* _RECORDED DATA_:
# # #

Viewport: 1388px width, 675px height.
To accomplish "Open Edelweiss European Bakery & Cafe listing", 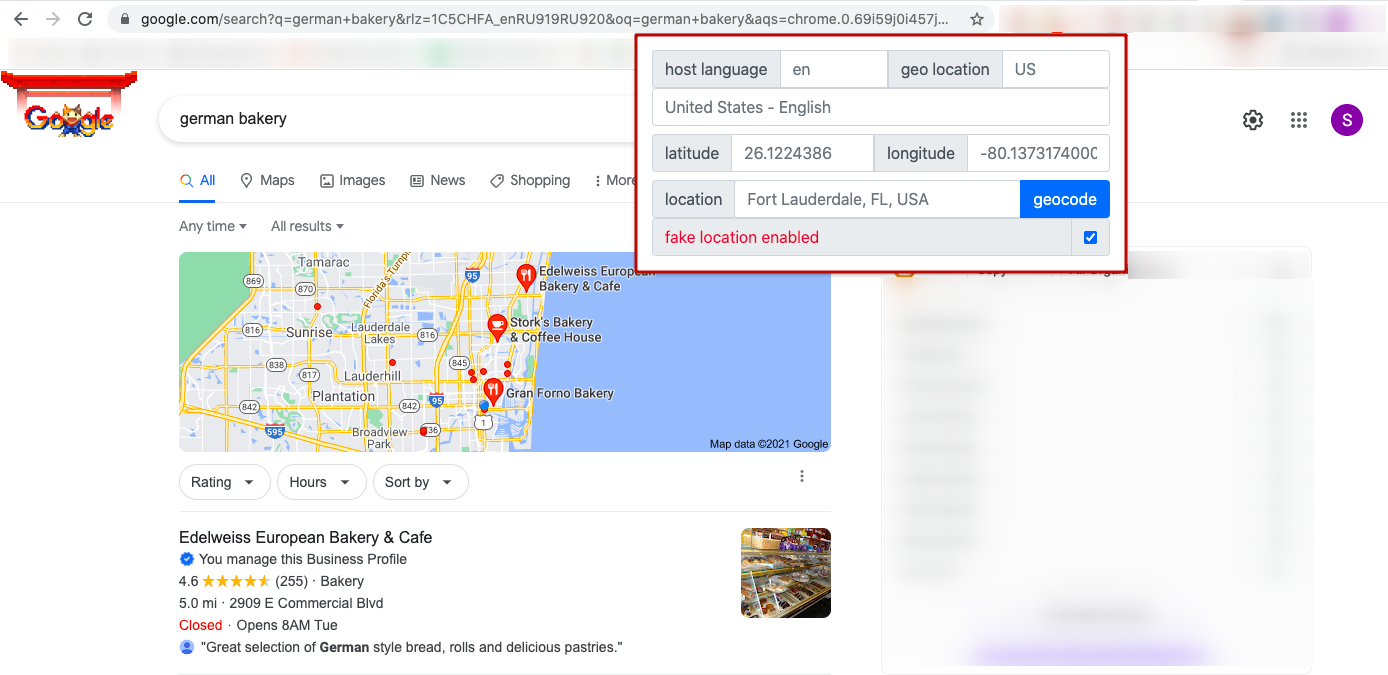I will pos(305,538).
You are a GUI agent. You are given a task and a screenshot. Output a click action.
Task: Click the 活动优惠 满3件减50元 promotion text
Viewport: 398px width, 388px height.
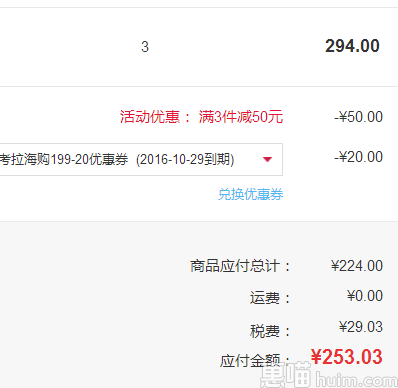[x=202, y=117]
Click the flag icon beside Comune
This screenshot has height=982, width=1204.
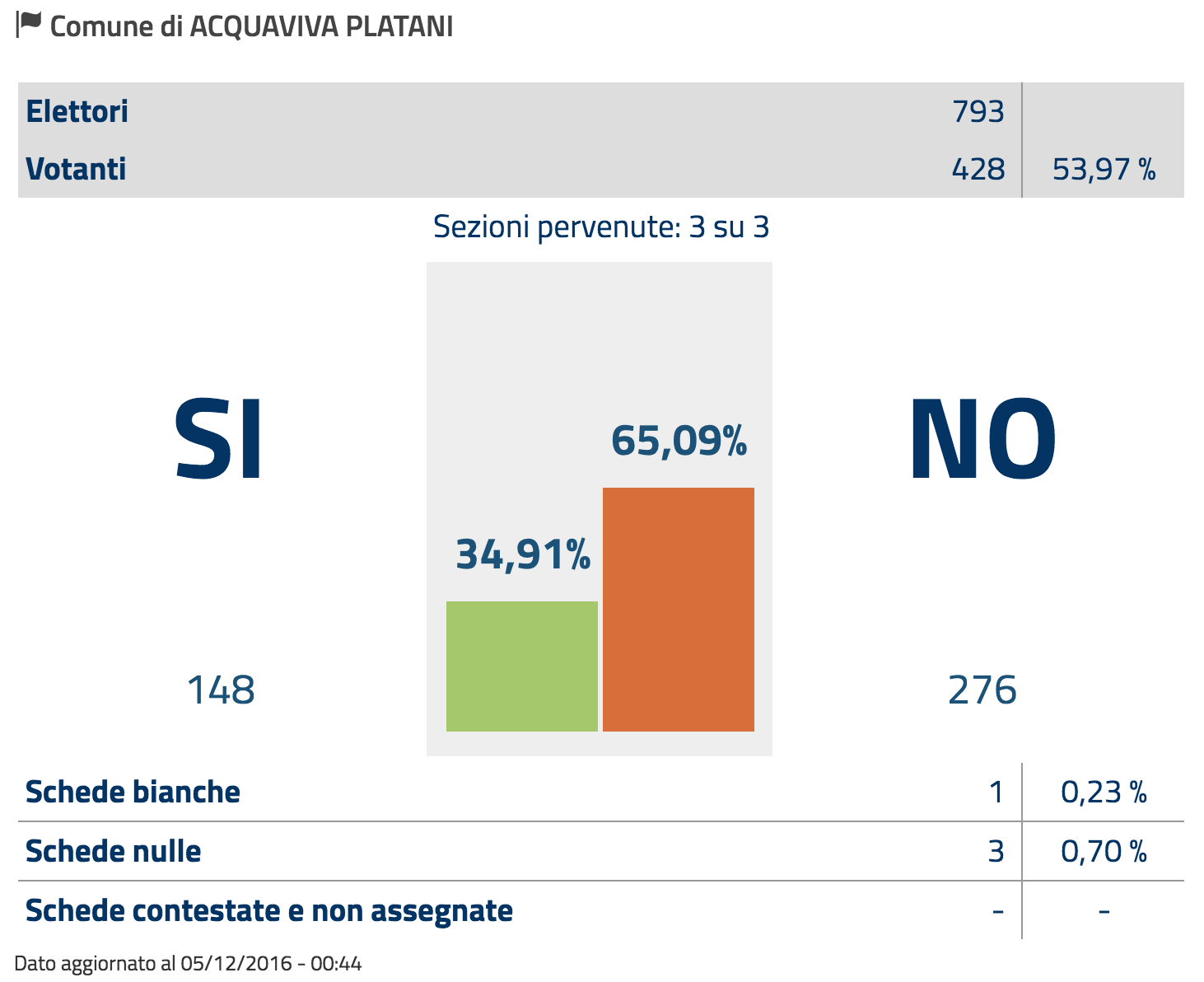[28, 25]
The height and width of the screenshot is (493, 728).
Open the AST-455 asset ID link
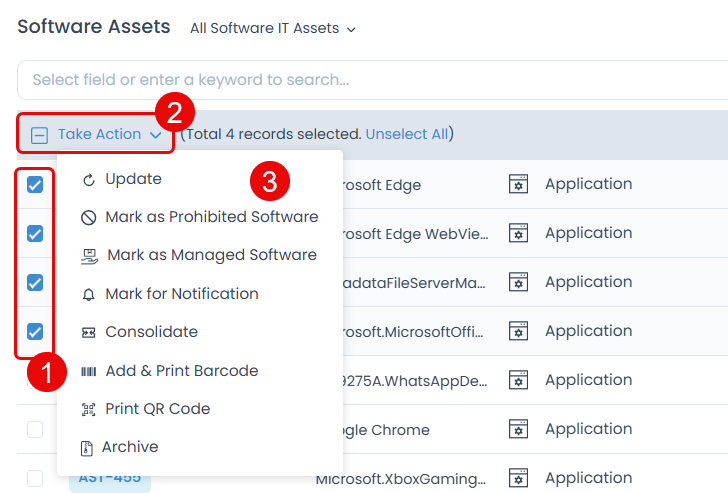point(109,479)
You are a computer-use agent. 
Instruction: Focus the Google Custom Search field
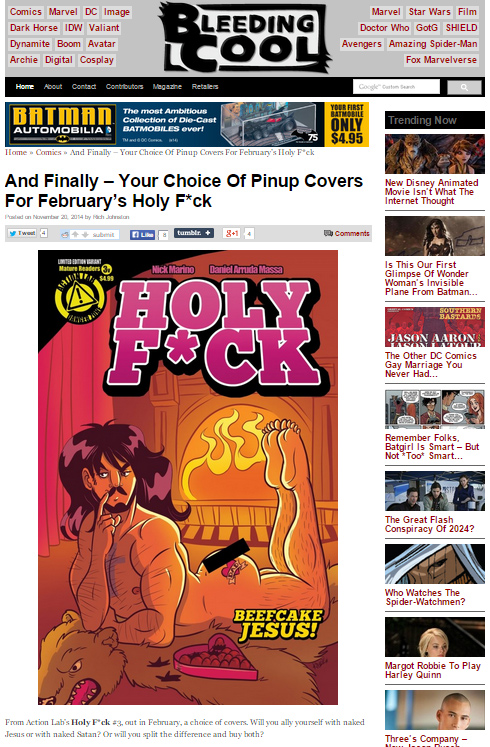coord(396,87)
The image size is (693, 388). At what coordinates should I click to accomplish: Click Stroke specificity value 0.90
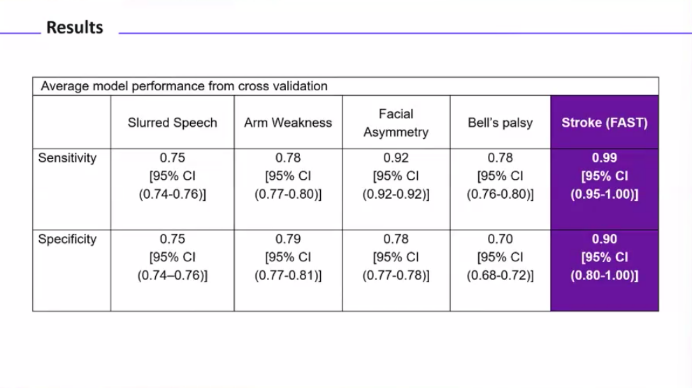pos(605,239)
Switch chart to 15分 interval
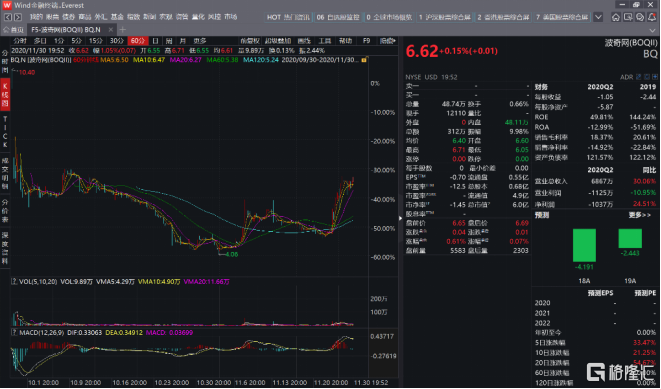Image resolution: width=661 pixels, height=389 pixels. point(95,41)
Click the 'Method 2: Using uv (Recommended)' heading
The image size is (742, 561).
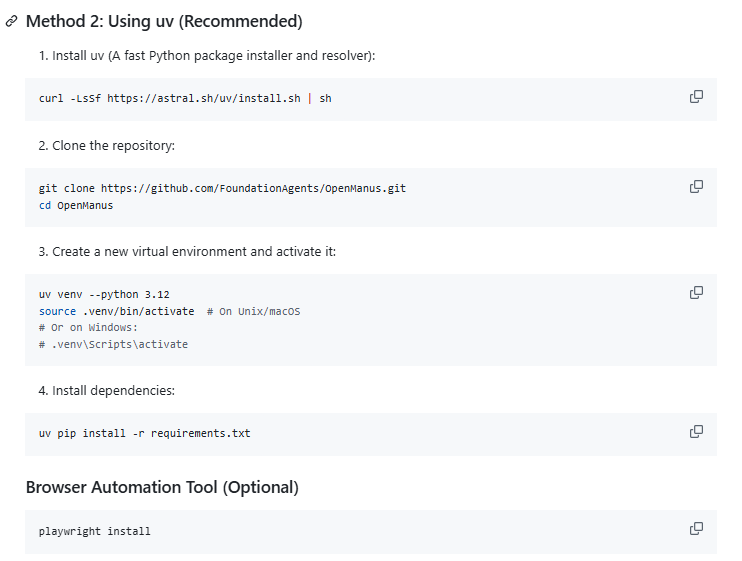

# # #

* _TASK BRIEF_:
All that is needed is the number of lines above in which the string "agent" appears.

* _ANSWER TO THIS PROBLEM_:
2